Hintergrund: Erderwärmung

Das Wetter bricht alle Rekorde, auf der Erde wird es immer wärmer. Die drei vergangenen Julimonate waren die wärmsten seit Beginn der Wetteraufzeichnungen. Mit ziemlicher Sicherheit gehörten sie sogar zu den wärmsten Monaten, die unser Planet seit der vor 116.000 Jahren zu Ende gegangenen vergangenen Warmzeit erlebt hat. Im Mittel über den ganzen Globus und das ganze Jahr gerechnet, liegt die Lufttemperatur inzwischen rund ein Grad über dem vorindustriellen Niveau. Mehr als zwei Grad sollen es auf keinen Fall werden, hat die internationale Staatengemeinschaft 2015 in der Pariser Klimaübereinkunft verabredet. Die Erwärmung solle deutlich unter dieser Marke gehalten und womöglich sogar auf ein Plus von 1,5 Grad Celsius beschränkt werden, heißt es in dem auch von Deutschland ratifizierten Vertrag.

Über die Ursachen der Erwärmung gibt es schon lange keine wissenschaftlichen Zweifel mehr, auch wenn die Kohle- und Öllobby sowie rechtsradikale Parteien wie die AfD viel Geschrei veranstalten und für Kohlekraftwerke und Dieselstinker ins Feld ziehen. Vor allem ist es das Kohlenstoffdioxid (CO2), das das Klima so stark beeinflusst. Freigesetzt durch Entwaldung und die Verbrennung fossiler Energieträger (Kohle, Erdgas und allerlei Erdölprodukte), reichert es sich in der Luft an. 280 Millionstel Volumenanteile (ppm) hatte es in der Luft seit dem Ende der letzten Eiszeit, bis sich im 19. Jahrhundert alles änderte. Aktuell sind es bereits etwas über 400 ppm, und jedes Jahr kommen ein paar ppm hinzu.
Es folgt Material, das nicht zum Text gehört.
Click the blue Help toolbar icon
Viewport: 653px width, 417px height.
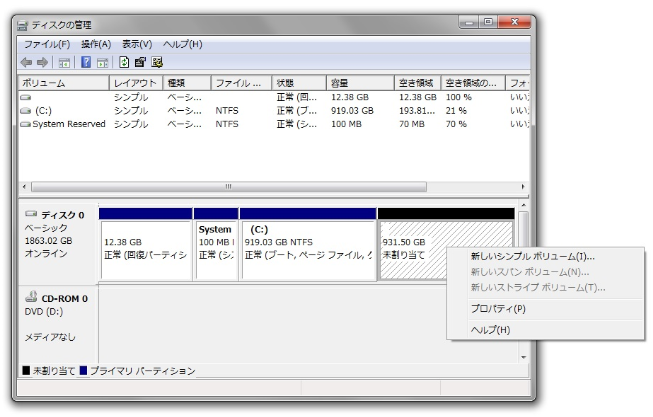(87, 63)
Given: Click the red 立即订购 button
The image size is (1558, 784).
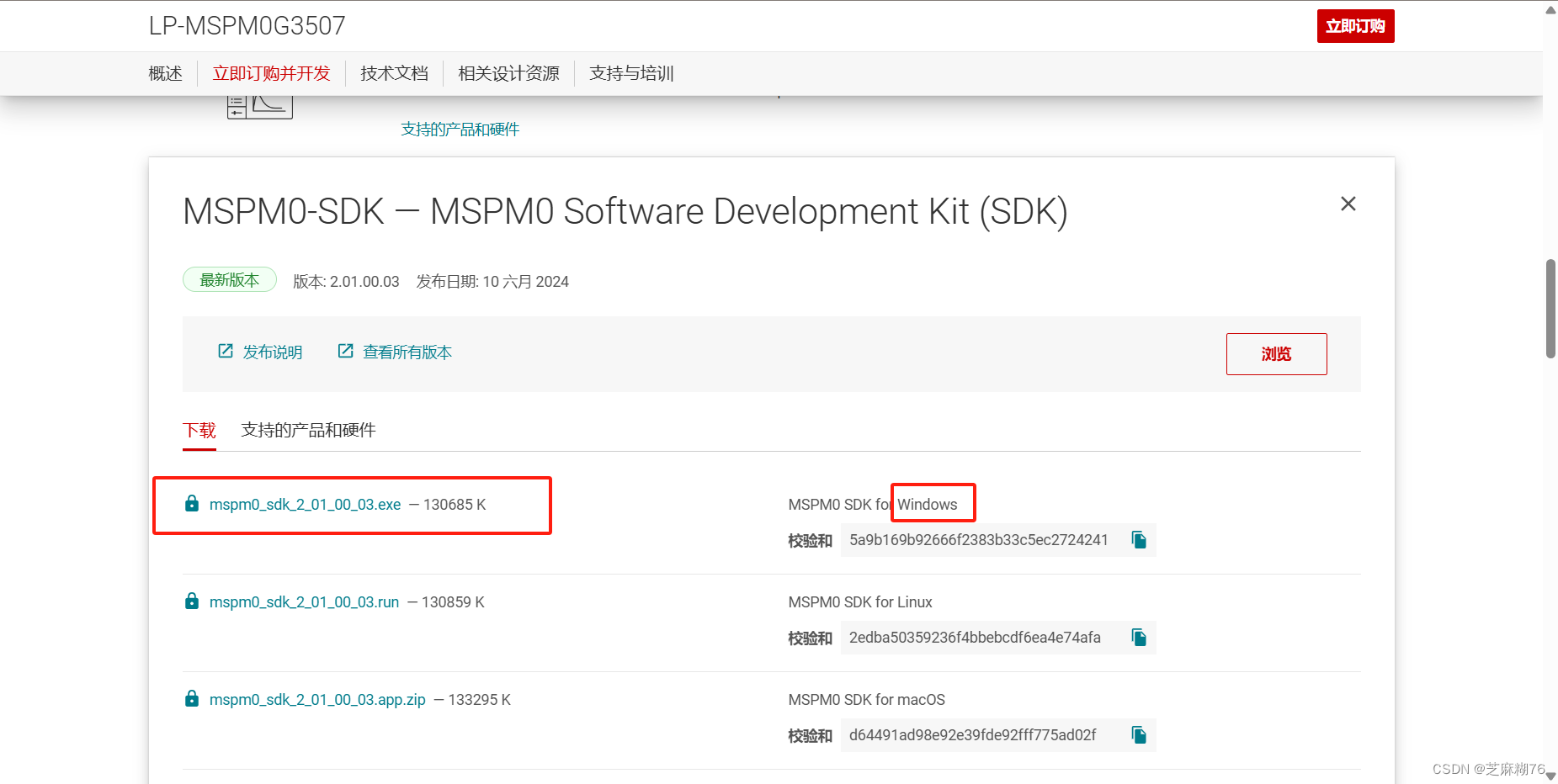Looking at the screenshot, I should click(x=1355, y=25).
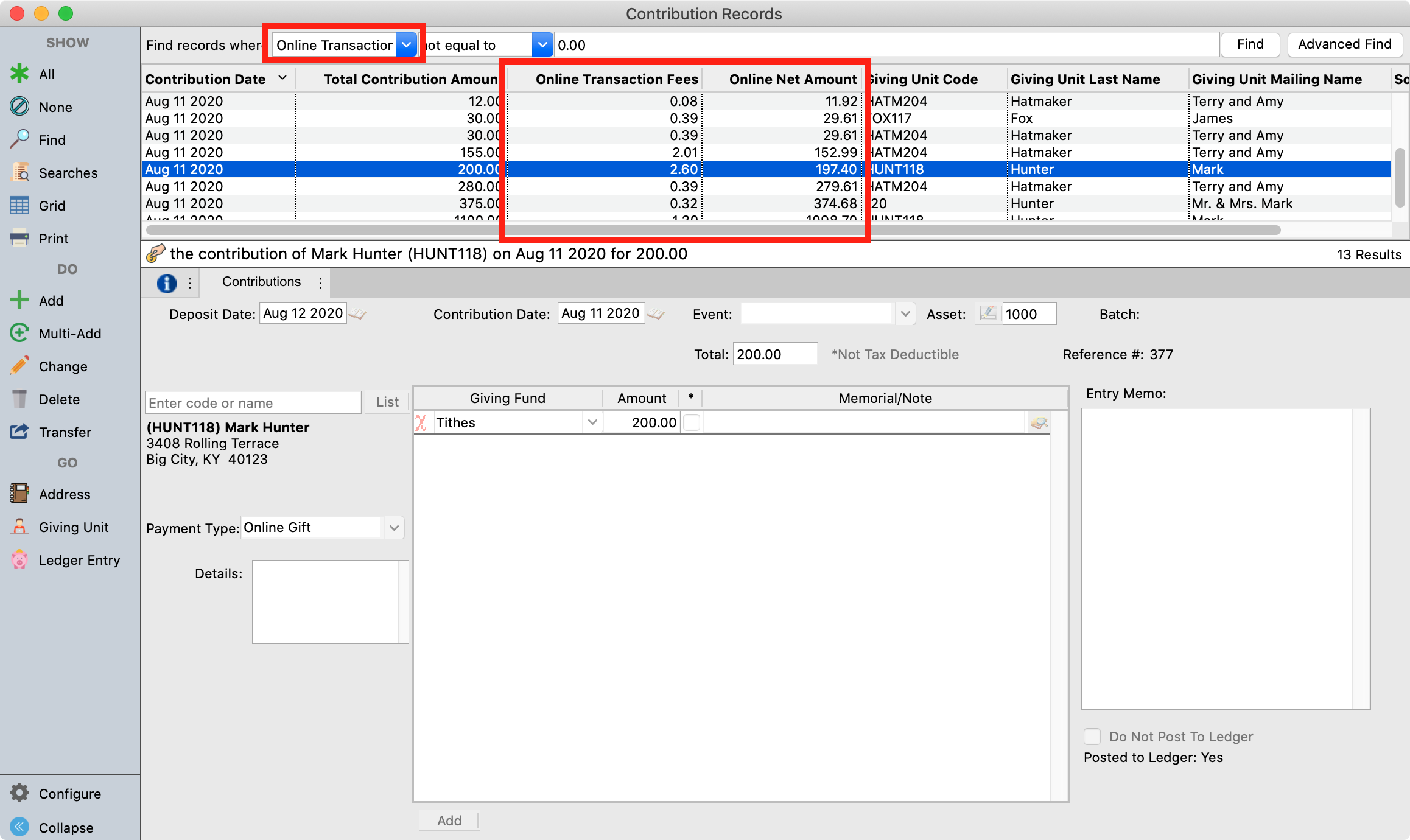Open Ledger Entry piggy bank icon

tap(20, 559)
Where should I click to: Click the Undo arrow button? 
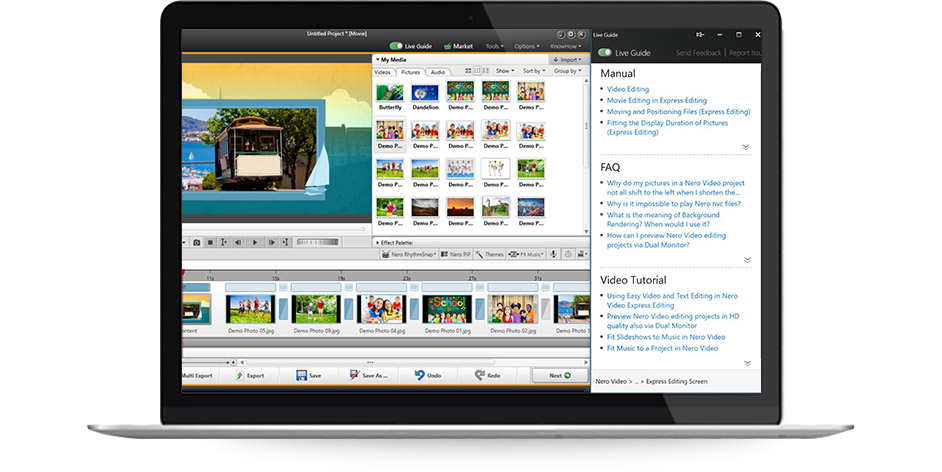click(x=425, y=375)
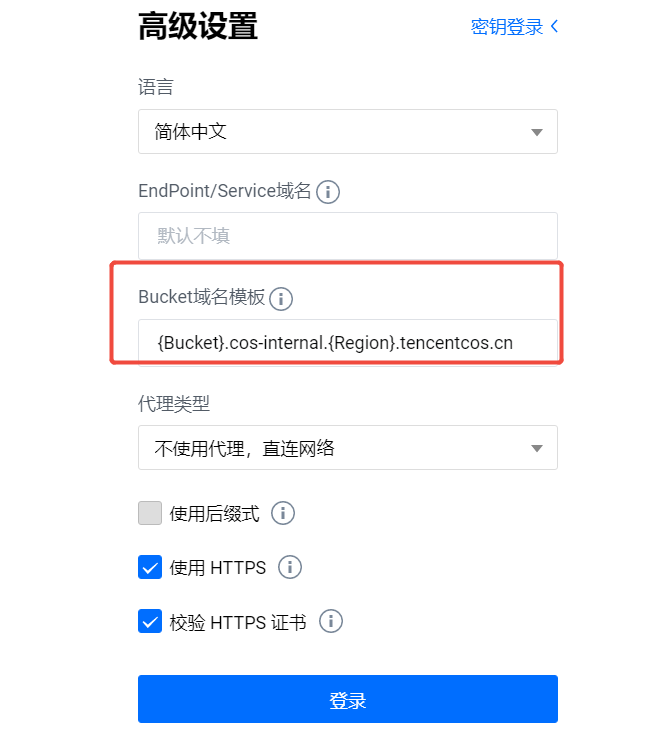Enable the 使用后缀式 checkbox
The width and height of the screenshot is (651, 738).
150,513
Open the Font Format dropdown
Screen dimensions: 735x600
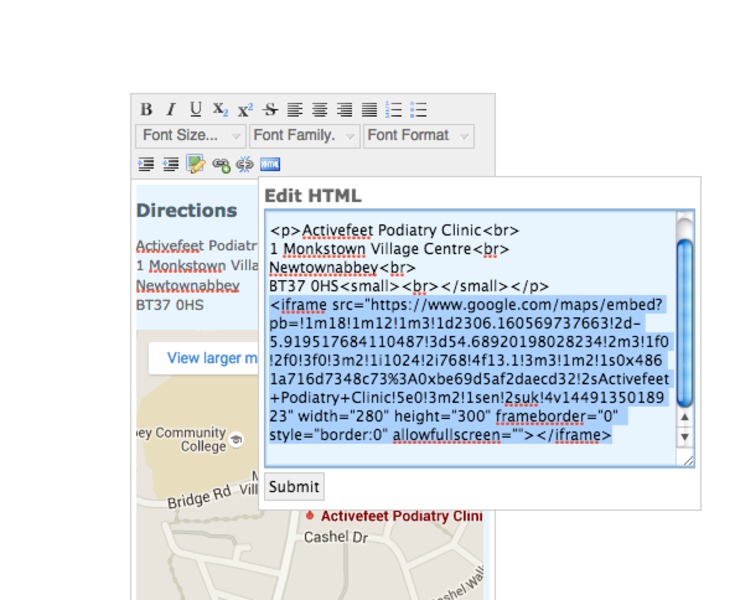coord(418,136)
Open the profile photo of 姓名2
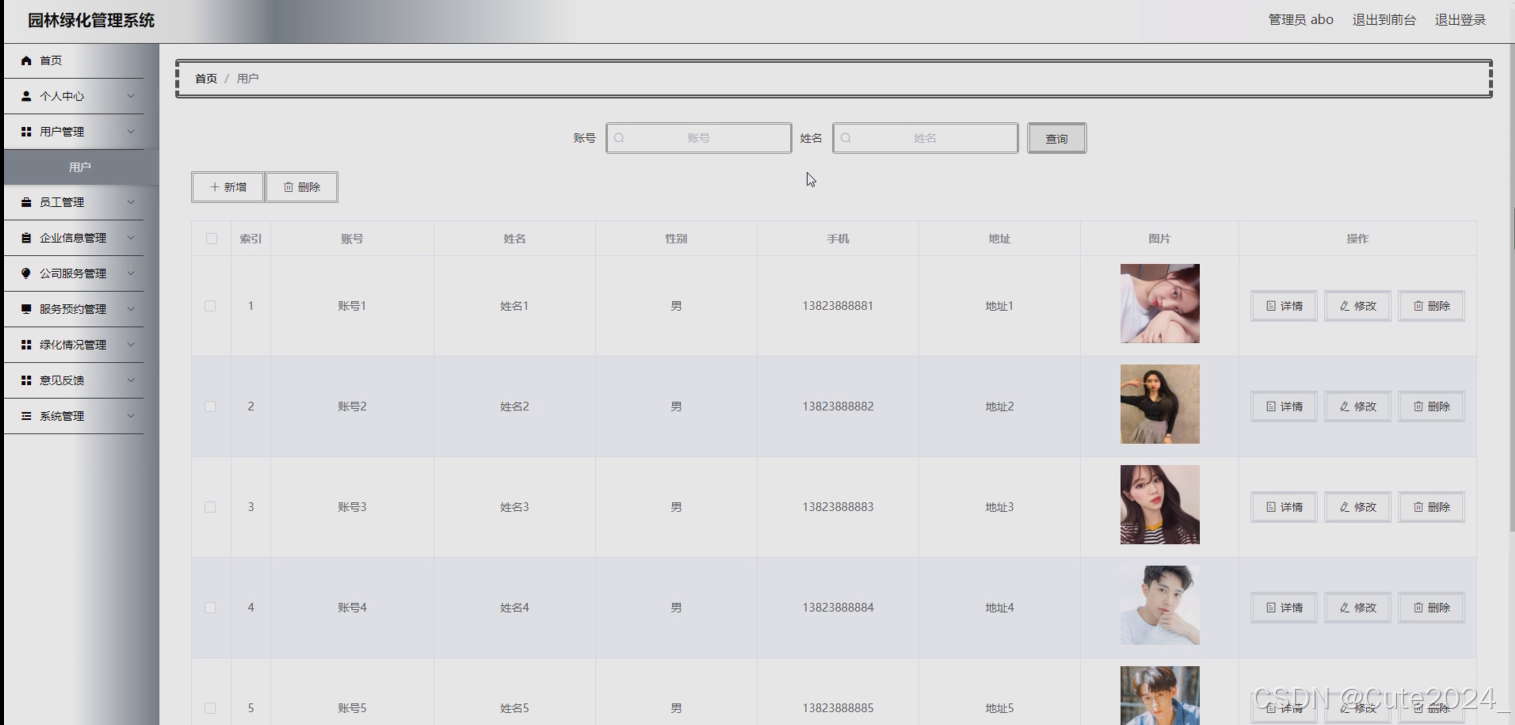 (1159, 404)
400 Millionstel Teile, das hört sich nicht nach viel an. Das sind 0,4 Promille. Doch weil dieses Spurengas sehr effektiv einen Teil der Wärmestrahlung des Erdbodens einfängt, reichen diese scheinbar kleinen Veränderungen, das Klima aus dem Gleichgewicht zu bringen. Zum Teil übrigens mit erheblicher Verzögerung: Die derzeit gut 400 ppm werden langfristig neben dem etwa einen Grad globaler Erwärmung noch mehrere Zehntel Grad zusätzlich bringen. Auch der Meeresspiegel würde, wenn wir die CO2-Emissionen sofort einstellen, noch um einige Dezimeter weiter steigen.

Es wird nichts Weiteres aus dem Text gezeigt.